Stored dataset items:
+===+

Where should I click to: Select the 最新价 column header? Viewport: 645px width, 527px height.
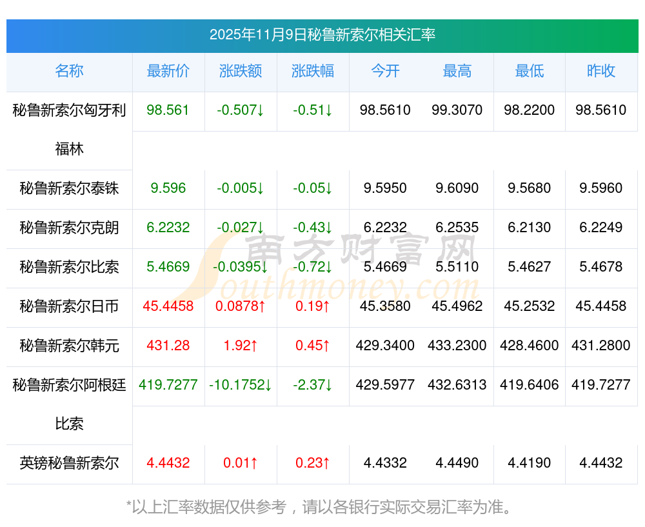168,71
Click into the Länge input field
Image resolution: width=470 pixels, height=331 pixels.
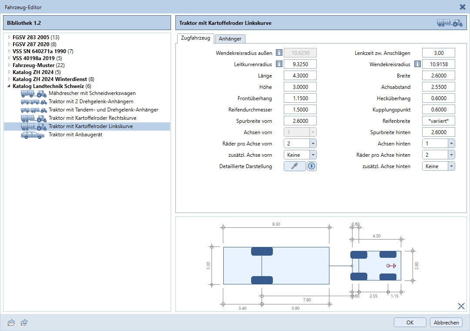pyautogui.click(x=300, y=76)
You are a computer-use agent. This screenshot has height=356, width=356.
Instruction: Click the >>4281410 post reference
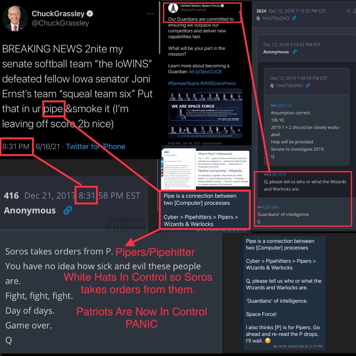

+===+

The problem: Exact copies of the entries above are needed, without their pictures.

Expected answer:
Where should I click to: Select the 最新价 column header? Viewport: 645px width, 527px height.
168,71
Click into the Länge input field
Image resolution: width=470 pixels, height=331 pixels.
pyautogui.click(x=300, y=76)
You are a computer-use agent. This screenshot has height=356, width=356.
Instruction: Click the >>4281410 post reference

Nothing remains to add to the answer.